Schließlich ist das Buch inhaltlich gelungen, nur an vereinzelten Stellen finden sich kleinere Ungenauigkeiten, über die man zumindest diskutieren kann. So ist zum Beispiel elementar für die Definition der Erforderlichkeit (Rn. 94), dass nicht nur aus mehreren geeigneten Mitteln das mildeste zu wählen ist, sondern aus mehreren gleich geeigneten Mitteln. Beim Prüfungsschema fehlt beim Prüfungspunkt „Verfahren“ ein Hinweis darauf, dass sich im materiellen Recht – teilweise sogar bindende – Mitwirkungsvorschriften anderer öffentlicher Stellen finden können und dass eine fehlende oder unrichtige Bekanntgabe nicht zur Rechtswidrigkeit, sondern zur Unwirksamkeit des Verwaltungsakts führt (§ 43 Abs. 1 LVwVfG). Auch die Aussage, dass bei gebundenen Verwaltungsakten stets die Verhältnismäßigkeit im Einzelfall zu prüfen ist (Rn. 211), hätte doch zumindest noch weiterer Ausführungen bedurft (Gesetzgeber hat den Verhältnismäßigkeitsgrundsatz zu beachten, von der Verwaltung bei gebundener gesetzlicher Vorgabe daher nur in ganz engen Ausnahmefällen zu prüfen). Ebenso ist die (nur in ganz engen Ausnahmefällen bei untergesetzlichen Rechtsquellen bestehende) Normverwerfungskompetenz der Verwaltung mit einem Satz und einem Hinweis auf eine weitere Quelle doch sehr knapp abgehandelt worden (Rn. 223).
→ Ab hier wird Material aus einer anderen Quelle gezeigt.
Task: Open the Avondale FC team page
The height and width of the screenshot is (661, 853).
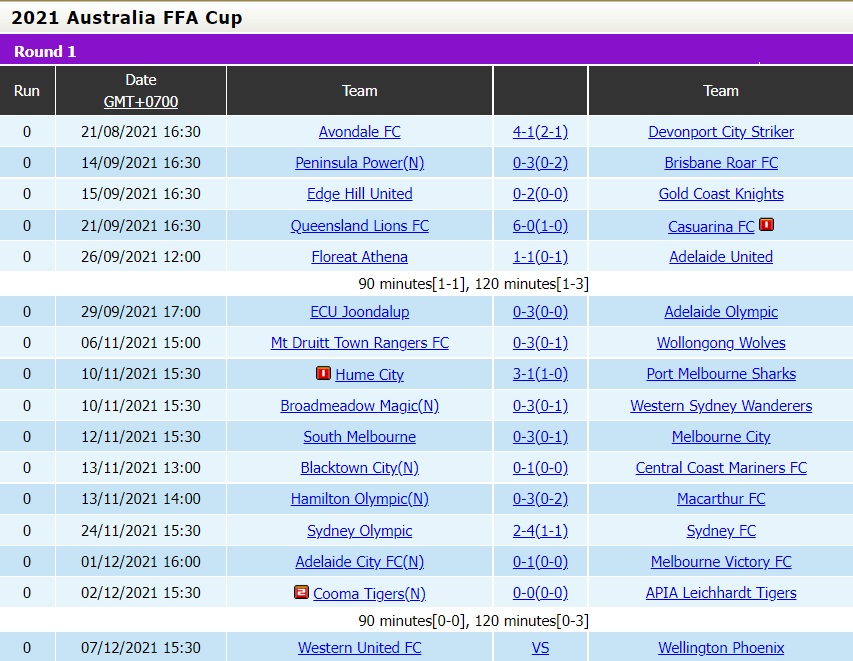Action: 359,131
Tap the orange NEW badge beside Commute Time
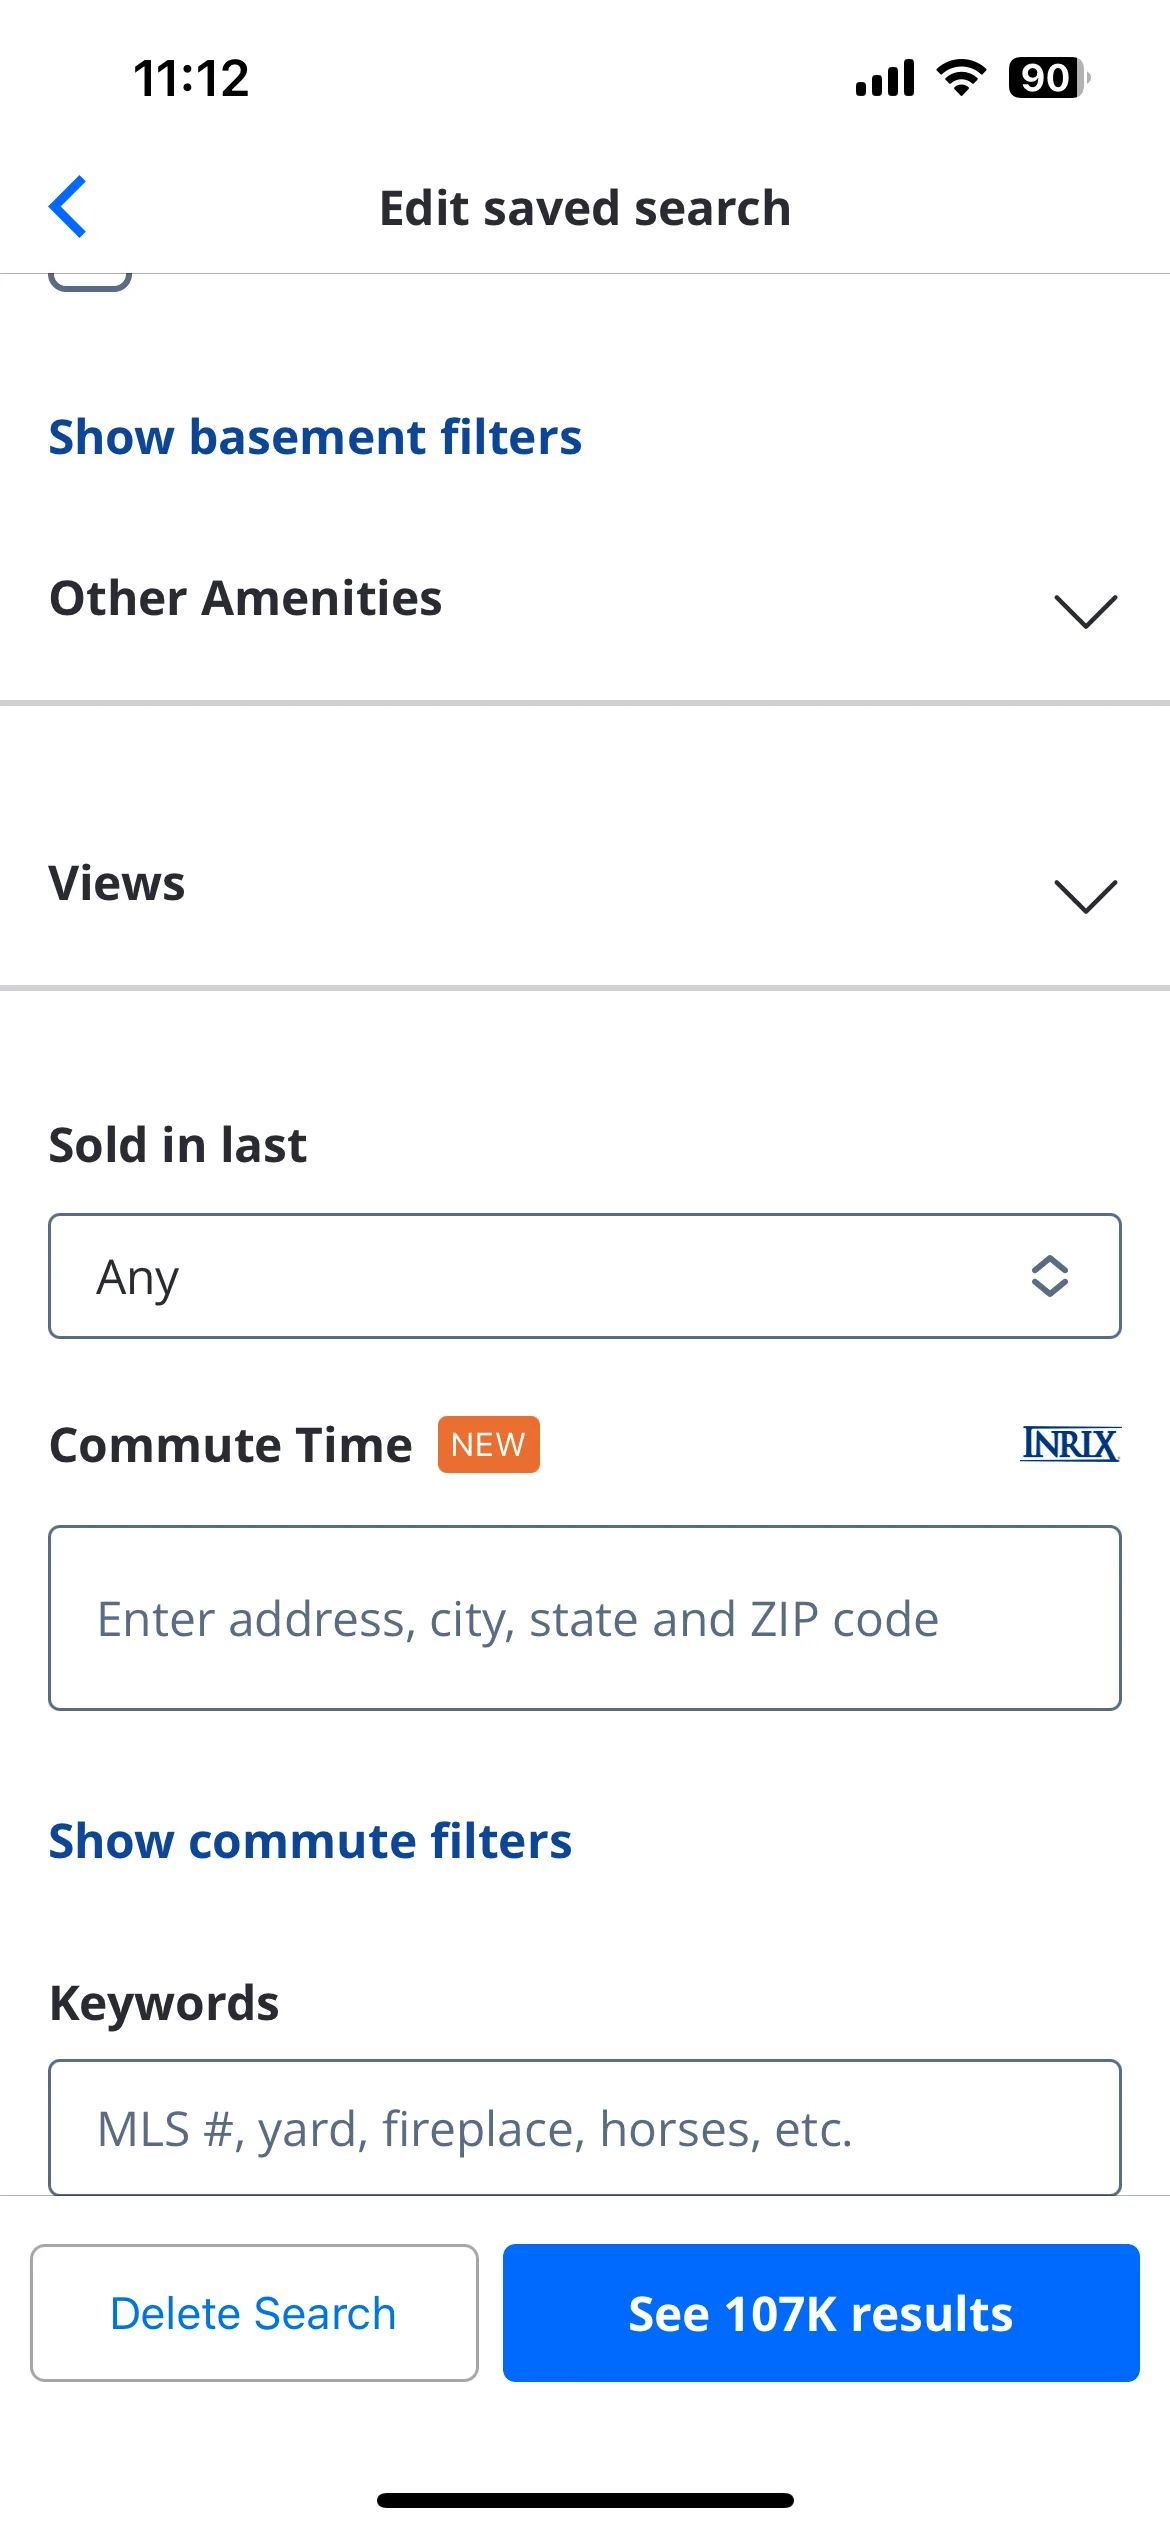Image resolution: width=1170 pixels, height=2532 pixels. pyautogui.click(x=488, y=1444)
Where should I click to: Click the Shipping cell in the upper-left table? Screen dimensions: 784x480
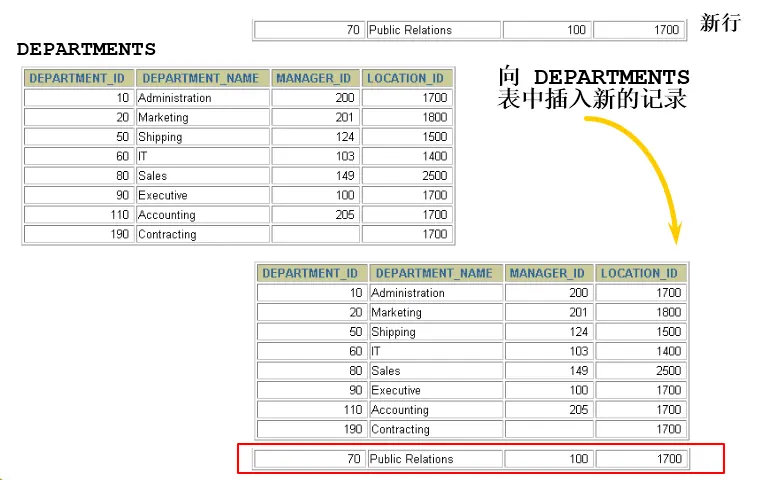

Insgesamt stellt dieses Lehrbuch zur Fallbearbeitung einen guten Leitfaden dar, um sich im Dschungel der verwaltungsrechtlichen Vorschriften zurechtzufinden und diese auf ganz konkrete Fälle anzuwenden. Dies gilt dabei nicht nur für den studentischen Leser, sondern aufgrund vieler praktischer Hinweise gerade auch für diejenigen, die nebenbei oder nach langer Zeit mal wieder mit der praktischen Anwendung des Verwaltungsrechts befasst sind.